COMPLEMENTAÇÃO

Pesquisa indica que 45% dos brasileiros buscam por renda extra

Alternativas de emprego ajudam brasileiros com as contas

Reportagem de Idalina Miranda e Genilson Pacetti

Mesmo com a menor taxa de desemprego dos últimos quatorze anos, muitos brasileiros ainda recorrem a outras atividades para complementar a renda mensal. Esta movimentação no mercado de trabalho, no entanto, exige equilíbrio e conhecimento.

Há 3 anos, Júlia tomou a decisão de empreender no e-commerce. “A princípio era presentes, então era canecas, cadernos. Depois eu senti a necessidade de expandir e abrir uma loja de brindes corporativos”, falou a empreendedora e estrategista digital, Júlia Campos. 

Com o tempo disponível, decidiu optar por uma segunda renda e apostou novamente no digital. “Então eu trabalho tanto em casa como em cafeterias, em coworking”, contou ela. 

Nos últimos dois anos, o Brasil passou por uma aceleração econômica e diminuiu a taxa de desemprego, o que se refletiu na redução da procura por uma colocação no mercado de trabalho. “Se eu tenho um emprego e eu ainda tenho oportunidade de encontrar uma outra possibilidade de ganho, isso tem aumentado o número de pessoas com dois empregos”, ressaltou o economista, Edson Trajano. 

A pesquisa do Instituto Cidades Sustentáveis apontou que 45% dos brasileiros buscaram por uma renda extra. Atitude certeira que faz com que a Júlia contribua com o trabalho do Mateus.

“Hoje quem não tá no digital tá invisível. A gente gosta de falar muito isso. Então eu tenho uma fase que veio antes da Júlia e depois da Júlia. Então com a Júlia, para mim, foi sensacional. Ela é uma pessoa que edita muito bem, ela é uma pessoa que faz o negócio funcionar por trás das câmeras”, afirmou o designer, Matheus de Castro.

O especialista do Sebrae aponta dois tipos de empreendedores. “Por necessidade é bem isso de complementar renda. Eu preciso melhorar porque eu preciso, eu quero fazer um projeto ou tá sobrando mês no fim do salário e outro empreendedorismo é por oportunidade, Eu quero empreender, esse é o meu sonho, eu vou por aí”, analisou o gerente regional do Sebrae, Paulo Cereda. O conhecimento é a chave para os dois perfis. “A partir do momento que eu descobri onde eu quero chegar, porque que eu quero chegar, é importante, eu vou buscar informação, porque eu vou escrever um bom plano de negócio. E quando eu vou escrever no plano de negócio, eu vou melhorando a minha informação. Se eu pratiquei esses dois, eu reduzo o risco. E o quinto, resiliência”, acrescentou ele.

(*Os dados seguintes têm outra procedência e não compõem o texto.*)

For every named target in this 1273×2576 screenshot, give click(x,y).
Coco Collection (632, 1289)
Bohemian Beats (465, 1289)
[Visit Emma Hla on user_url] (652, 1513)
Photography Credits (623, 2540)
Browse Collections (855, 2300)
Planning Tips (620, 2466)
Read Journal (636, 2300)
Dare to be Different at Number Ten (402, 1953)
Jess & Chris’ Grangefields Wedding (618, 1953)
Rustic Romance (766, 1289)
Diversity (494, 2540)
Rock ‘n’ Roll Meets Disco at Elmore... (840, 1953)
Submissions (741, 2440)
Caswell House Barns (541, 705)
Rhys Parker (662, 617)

Já o economista deixa um alerta. O Sistema Previdenciário pode ser prejudicado. “Outras formas de contratação que não o trabalho com carteira assinada reduz a arrecadação previdenciária no país. Por outro lado, nós estamos passando por um período de transição demográfica, ou seja, a população brasileira está envelhecendo. Qual o resultado disso? Reduz o número de contribuintes na previdência e aumenta o número de beneficiários na previdência”, alertou Edson.

Júlia e Mateus seguem de olho no futuro, seja pela CLT ou na informalidade. O objetivo é avançar. “Eu acredito que se houver uma proposta de um emprego, CLT, eu aceitaria uma boa proposta”, expressou Júlia. “Mas sendo bem sincero, com todo esse acréscimo que a gente tá acontecendo aí, eu espero que até o fim do ano seja totalmente a minha renda principal”, concluiu Matheus.